When Yu Darvish was scratched from his scheduled start Sunday afternoon (“forearm tightness,” they said, but Joe Maddon said Darvish will make his next start), a feeling of doom began to fall, especially when Tyler Chatwood was announced as the replacement. And Chatwood started out this game like so many last year, with two walks. But you know what? He threw pretty well, all things considered. Two hits and an infield out produced a run off him in the fourth inning, and he departed in that inning after his fourth walk — but he also struck out seven. It wasn’t a bad outing, given the circumstances.

But the Cubs... simply... could... not... score. And it’s not as if they didn’t have chances. Runner in scoring position, two out in the second: strikeout. Runner in scoring position, one out in the third... nothing. Runner in scoring position, two out in the fourth: fly to left. Leadoff walk in the fifth: line-drive double play. Also, note this:

Do not blame Javier Baez for that one — no one could have gotten back to the base. Baez, who stole second base in the third and was down for a long time after apparently having his head hit Orlando Arcia’s leg, eventually left the game after the sixth. Here’s the play in question [VIDEO].

Let’s hope Javy isn’t out for any extended period fo time.

The Cubs also got the first two runners on in the sixth, but Jason Heyward bunted into a force play and Addison Russell hit into a double play.

Meanwhile, Cubs relievers were doing a pretty good job. Brad Wieck (making his Cubs debut), David Phelps, Steve Cishek, Kyle Ryan and Rowan Wick threw 4⅓ shutout innings, allowed two hits and a walk, and struck out seven.

Note about Wieck (this is going to be confusing now, Wieck and Wick): He is 6-foot-9. When he threw his first pitch, he became the tallest player in Cubs history, surpassing Kameron Loe (2013) and Chris Volstad (2012), both of whom are 6-foot-8.

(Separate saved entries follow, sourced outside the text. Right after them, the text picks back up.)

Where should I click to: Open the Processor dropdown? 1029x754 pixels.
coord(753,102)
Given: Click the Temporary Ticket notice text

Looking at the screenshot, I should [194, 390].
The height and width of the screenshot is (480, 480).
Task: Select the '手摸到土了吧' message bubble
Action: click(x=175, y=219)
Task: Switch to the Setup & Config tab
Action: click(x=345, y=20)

Even with Brewers relievers shutting the Cubs down (for the most part) in the seventh and eighth, there was still a sense that the Cubs might be able to get back into the game... until Kimbrel gave up the disastrous home run to Yelich. Kimbrel’s fastball didn’t seem to be working well early in the inning, as he allowed a walk and single, so he tried to sneak a curveball past Yelich, and that baseball went a long, long way:

And thus in the ninth, Josh Hader entered in a non-save situation. He appeared to have hit Ian Happ with a pitch with one out, but that was overturned on review. And so it was that Ben Zobrist ended his first day in a Cubs uniform since May on deck to bat for Pedro Strop (who had relieved Kimbrel after the homer) as Tony Kemp hit a line drive to left to end it. Overall: 0-for-10 for the Cubs with RISP in this game. Ugh. More ugh: The Cubs gave the Brewers just seven runs in the three games, yet could win only one of them. It’s the first time they have been shut out in consecutive games since April 1-2, 2018 (Marlins, then Reds), and the first time back-to-back by the same team since May 26-27, 2017 (Dodgers).

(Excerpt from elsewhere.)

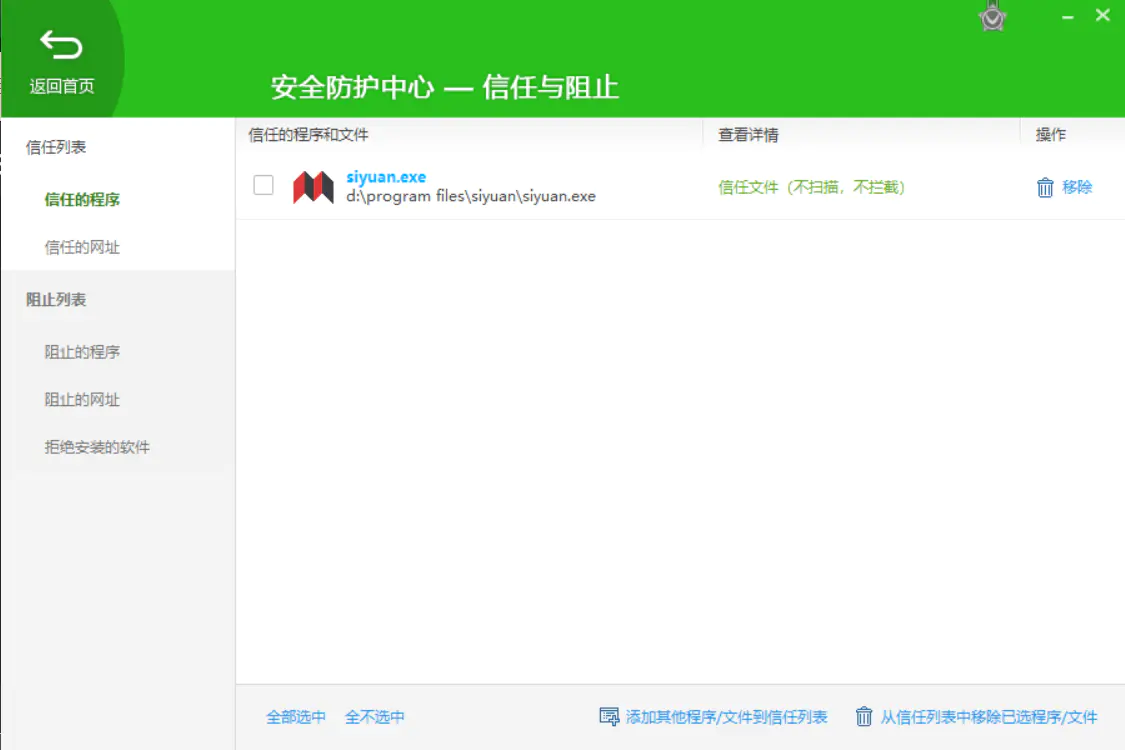Click the siyuan.exe file name link
Viewport: 1125px width, 750px height.
click(x=386, y=177)
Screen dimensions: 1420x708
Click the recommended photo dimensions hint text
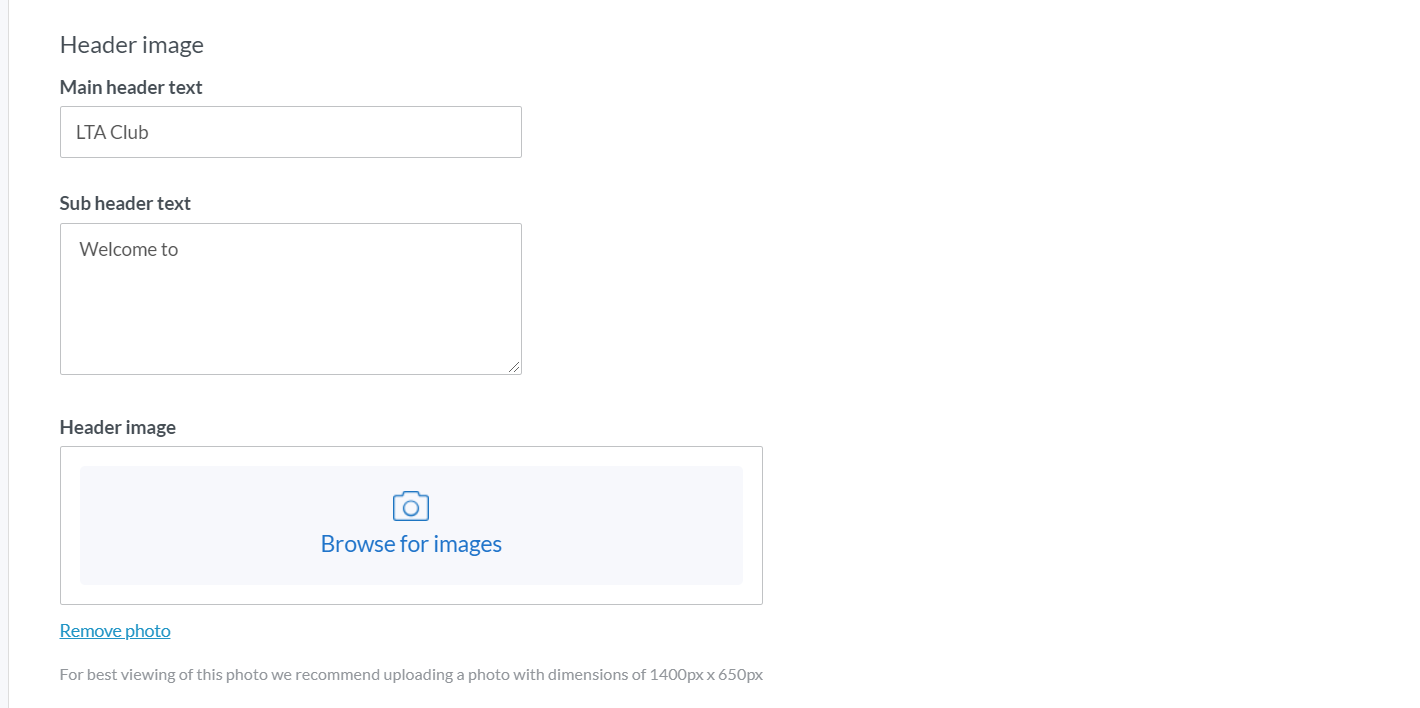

Oh, sure, the Cubs still have a comfortable lead (currently three games, pending the Phillies/Mets result Sunday night) for the second wild-card spot. If it comes to that, having to play a winner-take-all game against the Nationals in Washington will feel like being led to an execution.

Maybe things will turn around, but it sure doesn’t feel that way right now.

Regarding Zobrist, here’s a bit of his pregame news conference [VIDEO].

And the Lee Smith pregame ceremony was nicely done; here’s some of that [VIDEO].

There’s nothing more I have to say about this game. All they can do is go out and try to win Monday, when the Mariners are in town for a two-game series that will wrap up interleague play for the Cubs for 2019. The Cubs swept the Mariners in Seattle April 30 and May 1, so there’s that, and the Cubs are 10-8 overall against A.L. teams this season.

Kyle Hendricks will start for the Cubs and Justus Sheffield will go for the Mariners Monday afternoon at 1:20 p.m. CT. TV coverage will be via WGN.